(Click-target data)
========================
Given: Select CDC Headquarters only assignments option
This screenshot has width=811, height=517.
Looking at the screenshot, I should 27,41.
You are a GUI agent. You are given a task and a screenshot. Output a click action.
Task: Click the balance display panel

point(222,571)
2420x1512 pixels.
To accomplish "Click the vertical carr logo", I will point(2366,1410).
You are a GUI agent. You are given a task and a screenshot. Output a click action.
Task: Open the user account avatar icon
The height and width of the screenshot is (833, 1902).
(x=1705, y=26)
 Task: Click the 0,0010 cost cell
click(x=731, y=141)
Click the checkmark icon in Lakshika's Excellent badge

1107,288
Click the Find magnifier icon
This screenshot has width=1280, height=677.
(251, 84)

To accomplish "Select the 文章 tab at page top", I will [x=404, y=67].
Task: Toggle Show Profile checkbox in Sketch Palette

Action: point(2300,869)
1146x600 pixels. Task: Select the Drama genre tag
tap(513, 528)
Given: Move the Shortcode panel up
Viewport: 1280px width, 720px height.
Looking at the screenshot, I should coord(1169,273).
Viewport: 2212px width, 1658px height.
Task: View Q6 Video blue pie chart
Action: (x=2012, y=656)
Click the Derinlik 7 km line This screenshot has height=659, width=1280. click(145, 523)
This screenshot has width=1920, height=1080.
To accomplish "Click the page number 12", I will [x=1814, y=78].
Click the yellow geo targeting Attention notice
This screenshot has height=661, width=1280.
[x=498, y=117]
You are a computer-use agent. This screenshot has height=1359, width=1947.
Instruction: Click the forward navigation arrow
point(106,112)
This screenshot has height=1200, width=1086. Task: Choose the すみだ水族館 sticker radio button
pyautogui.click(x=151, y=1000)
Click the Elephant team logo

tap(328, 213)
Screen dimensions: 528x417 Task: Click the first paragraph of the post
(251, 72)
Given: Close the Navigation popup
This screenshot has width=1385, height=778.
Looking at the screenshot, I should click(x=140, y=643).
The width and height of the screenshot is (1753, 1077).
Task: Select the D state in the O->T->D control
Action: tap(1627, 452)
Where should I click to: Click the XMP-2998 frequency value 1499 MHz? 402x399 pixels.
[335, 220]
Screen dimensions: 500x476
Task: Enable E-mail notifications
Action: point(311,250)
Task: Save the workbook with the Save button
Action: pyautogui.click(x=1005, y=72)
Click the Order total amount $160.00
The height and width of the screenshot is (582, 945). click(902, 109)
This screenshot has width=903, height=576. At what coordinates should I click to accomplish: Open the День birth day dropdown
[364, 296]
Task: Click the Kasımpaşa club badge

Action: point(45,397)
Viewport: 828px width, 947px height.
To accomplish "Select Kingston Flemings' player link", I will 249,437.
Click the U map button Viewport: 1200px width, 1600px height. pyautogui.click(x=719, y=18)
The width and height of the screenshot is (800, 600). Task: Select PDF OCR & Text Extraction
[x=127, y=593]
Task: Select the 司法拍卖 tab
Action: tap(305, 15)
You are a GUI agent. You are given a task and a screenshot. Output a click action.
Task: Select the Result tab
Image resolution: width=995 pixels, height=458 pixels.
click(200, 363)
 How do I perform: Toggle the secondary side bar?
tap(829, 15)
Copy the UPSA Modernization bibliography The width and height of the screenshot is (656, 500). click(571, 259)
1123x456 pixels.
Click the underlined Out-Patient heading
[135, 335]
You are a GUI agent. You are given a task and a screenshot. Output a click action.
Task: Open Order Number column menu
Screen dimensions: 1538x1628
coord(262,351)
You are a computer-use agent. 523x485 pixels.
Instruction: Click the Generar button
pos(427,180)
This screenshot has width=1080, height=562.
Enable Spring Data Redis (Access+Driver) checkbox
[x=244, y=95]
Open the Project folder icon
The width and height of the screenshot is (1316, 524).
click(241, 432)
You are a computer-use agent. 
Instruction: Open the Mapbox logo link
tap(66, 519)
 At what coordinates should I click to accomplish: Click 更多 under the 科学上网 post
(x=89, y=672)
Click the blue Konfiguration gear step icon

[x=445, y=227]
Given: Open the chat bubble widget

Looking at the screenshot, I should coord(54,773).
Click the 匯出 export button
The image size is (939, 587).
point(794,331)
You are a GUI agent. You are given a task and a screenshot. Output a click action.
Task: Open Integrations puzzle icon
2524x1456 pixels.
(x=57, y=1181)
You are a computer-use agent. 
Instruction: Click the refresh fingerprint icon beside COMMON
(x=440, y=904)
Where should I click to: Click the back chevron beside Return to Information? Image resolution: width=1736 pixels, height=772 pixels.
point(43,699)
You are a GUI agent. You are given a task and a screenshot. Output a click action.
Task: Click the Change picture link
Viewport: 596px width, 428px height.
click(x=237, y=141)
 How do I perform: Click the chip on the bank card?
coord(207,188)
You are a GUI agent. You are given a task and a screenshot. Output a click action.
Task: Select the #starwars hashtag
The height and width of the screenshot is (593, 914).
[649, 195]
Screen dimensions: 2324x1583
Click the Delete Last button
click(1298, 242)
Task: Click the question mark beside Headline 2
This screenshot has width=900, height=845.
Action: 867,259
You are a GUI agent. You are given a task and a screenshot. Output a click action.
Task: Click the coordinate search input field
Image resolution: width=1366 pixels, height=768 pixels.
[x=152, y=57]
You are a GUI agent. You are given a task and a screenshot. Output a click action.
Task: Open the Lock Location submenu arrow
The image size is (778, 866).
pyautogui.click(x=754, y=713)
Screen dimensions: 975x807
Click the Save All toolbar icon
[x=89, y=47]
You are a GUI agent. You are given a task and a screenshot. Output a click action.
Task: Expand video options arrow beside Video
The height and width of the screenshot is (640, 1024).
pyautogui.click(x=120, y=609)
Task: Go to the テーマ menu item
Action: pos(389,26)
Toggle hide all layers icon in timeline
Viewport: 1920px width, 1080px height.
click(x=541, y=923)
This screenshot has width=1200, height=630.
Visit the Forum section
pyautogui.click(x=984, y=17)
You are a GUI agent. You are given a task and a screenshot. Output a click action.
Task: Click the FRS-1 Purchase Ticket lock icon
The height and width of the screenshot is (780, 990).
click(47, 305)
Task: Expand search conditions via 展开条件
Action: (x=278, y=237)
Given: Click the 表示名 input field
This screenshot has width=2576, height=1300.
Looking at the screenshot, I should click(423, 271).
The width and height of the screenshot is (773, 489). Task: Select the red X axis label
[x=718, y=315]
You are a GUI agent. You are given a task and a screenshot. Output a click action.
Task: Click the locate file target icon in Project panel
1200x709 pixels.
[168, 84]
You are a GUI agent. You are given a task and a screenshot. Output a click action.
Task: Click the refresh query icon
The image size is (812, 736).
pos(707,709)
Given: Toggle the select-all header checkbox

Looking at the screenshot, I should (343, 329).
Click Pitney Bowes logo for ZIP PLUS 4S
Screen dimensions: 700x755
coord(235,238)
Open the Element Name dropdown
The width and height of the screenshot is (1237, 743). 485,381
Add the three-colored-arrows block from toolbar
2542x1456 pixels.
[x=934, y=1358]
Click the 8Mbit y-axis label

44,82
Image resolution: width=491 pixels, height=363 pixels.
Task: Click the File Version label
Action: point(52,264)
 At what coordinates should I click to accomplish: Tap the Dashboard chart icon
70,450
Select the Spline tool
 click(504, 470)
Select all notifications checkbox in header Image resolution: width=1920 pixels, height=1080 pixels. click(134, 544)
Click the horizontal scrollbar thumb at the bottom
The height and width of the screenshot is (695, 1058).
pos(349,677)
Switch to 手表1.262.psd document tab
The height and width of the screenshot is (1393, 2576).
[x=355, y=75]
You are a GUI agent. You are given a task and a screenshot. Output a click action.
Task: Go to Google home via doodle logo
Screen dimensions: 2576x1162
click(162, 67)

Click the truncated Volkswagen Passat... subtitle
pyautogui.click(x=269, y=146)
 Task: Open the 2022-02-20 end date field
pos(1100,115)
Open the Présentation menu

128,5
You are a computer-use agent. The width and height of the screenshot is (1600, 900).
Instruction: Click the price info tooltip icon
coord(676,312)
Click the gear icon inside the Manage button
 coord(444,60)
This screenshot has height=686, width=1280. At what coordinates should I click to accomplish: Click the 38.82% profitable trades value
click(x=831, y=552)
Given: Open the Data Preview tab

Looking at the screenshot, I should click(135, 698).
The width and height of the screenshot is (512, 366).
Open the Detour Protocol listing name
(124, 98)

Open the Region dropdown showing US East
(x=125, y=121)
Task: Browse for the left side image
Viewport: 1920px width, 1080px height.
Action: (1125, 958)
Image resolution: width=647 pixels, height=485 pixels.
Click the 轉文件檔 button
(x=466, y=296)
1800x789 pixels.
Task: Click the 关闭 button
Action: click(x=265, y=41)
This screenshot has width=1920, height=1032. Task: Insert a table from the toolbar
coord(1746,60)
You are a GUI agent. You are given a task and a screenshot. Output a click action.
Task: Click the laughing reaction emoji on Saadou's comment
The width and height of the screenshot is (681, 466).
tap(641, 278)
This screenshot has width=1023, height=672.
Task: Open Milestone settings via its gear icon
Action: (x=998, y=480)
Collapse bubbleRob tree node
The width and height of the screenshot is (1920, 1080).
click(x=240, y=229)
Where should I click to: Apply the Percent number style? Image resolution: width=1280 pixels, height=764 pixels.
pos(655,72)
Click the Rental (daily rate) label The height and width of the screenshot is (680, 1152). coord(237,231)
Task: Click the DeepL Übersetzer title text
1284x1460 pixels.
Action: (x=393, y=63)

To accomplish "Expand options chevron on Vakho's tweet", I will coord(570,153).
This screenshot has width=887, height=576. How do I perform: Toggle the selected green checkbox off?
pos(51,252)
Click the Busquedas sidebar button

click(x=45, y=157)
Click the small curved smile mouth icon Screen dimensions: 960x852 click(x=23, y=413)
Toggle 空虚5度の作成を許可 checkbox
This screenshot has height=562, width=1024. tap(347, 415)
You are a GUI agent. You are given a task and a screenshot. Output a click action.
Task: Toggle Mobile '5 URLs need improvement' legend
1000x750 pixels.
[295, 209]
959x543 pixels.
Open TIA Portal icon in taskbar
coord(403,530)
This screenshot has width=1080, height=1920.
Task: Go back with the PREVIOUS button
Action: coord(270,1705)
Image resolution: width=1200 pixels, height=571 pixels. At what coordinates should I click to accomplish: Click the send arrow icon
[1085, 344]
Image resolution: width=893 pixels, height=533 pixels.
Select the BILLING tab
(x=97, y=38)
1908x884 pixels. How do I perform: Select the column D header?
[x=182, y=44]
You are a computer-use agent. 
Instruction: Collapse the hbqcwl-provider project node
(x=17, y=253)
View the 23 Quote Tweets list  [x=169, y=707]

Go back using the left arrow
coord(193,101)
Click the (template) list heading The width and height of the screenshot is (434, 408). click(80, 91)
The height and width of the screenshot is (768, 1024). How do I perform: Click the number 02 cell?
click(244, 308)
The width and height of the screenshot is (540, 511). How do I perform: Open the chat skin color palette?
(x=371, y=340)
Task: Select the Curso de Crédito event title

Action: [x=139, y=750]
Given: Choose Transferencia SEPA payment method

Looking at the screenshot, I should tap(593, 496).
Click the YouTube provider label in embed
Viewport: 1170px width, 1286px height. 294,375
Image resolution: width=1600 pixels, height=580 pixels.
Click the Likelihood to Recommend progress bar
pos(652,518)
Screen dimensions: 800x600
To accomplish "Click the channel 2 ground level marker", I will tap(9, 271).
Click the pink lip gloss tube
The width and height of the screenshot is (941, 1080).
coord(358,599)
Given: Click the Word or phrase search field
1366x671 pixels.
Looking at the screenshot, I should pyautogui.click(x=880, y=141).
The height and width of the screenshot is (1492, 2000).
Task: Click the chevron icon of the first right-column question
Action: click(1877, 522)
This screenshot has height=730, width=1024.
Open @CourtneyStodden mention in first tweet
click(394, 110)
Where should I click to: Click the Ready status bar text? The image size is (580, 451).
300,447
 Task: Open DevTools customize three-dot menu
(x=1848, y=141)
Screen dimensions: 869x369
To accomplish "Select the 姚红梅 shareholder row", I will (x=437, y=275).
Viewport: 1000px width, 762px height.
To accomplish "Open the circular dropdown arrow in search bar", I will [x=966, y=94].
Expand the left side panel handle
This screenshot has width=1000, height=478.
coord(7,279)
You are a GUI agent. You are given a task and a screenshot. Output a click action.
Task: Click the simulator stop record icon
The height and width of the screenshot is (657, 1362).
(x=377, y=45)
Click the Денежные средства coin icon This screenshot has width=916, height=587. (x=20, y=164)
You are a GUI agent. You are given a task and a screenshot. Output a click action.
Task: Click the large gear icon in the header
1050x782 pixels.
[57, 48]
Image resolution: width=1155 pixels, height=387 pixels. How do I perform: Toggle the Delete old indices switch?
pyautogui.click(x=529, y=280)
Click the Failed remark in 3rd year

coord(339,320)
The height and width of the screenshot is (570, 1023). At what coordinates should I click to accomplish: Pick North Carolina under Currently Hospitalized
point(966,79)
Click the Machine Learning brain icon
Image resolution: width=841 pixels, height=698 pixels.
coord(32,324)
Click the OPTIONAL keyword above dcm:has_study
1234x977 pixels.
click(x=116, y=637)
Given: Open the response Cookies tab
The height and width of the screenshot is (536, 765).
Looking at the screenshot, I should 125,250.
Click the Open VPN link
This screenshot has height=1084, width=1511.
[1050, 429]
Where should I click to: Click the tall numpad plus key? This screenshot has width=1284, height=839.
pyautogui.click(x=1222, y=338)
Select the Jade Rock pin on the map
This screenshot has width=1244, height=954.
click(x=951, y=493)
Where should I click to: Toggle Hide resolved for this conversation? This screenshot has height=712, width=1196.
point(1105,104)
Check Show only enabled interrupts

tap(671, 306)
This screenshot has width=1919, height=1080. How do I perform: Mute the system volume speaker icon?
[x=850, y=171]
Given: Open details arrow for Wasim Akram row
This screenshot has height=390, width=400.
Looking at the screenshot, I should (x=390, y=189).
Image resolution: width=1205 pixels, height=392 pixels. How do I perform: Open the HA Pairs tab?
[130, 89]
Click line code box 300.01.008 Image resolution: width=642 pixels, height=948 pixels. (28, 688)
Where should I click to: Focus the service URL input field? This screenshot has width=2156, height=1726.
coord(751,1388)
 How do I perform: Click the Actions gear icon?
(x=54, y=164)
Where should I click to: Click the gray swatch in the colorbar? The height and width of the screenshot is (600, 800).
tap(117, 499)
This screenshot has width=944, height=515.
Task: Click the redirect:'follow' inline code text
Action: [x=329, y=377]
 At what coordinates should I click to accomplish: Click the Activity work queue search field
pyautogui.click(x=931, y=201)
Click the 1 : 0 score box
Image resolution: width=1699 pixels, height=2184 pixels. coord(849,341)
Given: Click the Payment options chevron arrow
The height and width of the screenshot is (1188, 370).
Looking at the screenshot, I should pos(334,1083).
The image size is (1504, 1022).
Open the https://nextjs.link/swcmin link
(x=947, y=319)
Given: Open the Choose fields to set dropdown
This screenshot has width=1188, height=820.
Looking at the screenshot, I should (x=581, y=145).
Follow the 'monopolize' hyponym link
========================
PROBLEM:
Return the items above verbatim, beginning at the line that contains "Task: Open the 2022-02-20 end date field" and stopping after the line that contains "click(x=240, y=229)".

OUTPUT OF THE EXERCISE:
 Task: Open the 2022-02-20 end date field
pos(1100,115)
Open the Présentation menu

128,5
You are a computer-use agent. The width and height of the screenshot is (1600, 900).
Instruction: Click the price info tooltip icon
coord(676,312)
Click the gear icon inside the Manage button
 coord(444,60)
This screenshot has height=686, width=1280. At what coordinates should I click to accomplish: Click the 38.82% profitable trades value
click(x=831, y=552)
Given: Open the Data Preview tab

Looking at the screenshot, I should click(135, 698).
The width and height of the screenshot is (512, 366).
Open the Detour Protocol listing name
(124, 98)

Open the Region dropdown showing US East
(x=125, y=121)
Task: Browse for the left side image
Viewport: 1920px width, 1080px height.
Action: (1125, 958)
Image resolution: width=647 pixels, height=485 pixels.
Click the 轉文件檔 button
(x=466, y=296)
1800x789 pixels.
Task: Click the 关闭 button
Action: click(x=265, y=41)
This screenshot has width=1920, height=1032. Task: Insert a table from the toolbar
coord(1746,60)
You are a GUI agent. You are given a task and a screenshot. Output a click action.
Task: Click the laughing reaction emoji on Saadou's comment
The width and height of the screenshot is (681, 466).
tap(641, 278)
This screenshot has width=1023, height=672.
Task: Open Milestone settings via its gear icon
Action: (x=998, y=480)
Collapse bubbleRob tree node
The width and height of the screenshot is (1920, 1080).
click(x=240, y=229)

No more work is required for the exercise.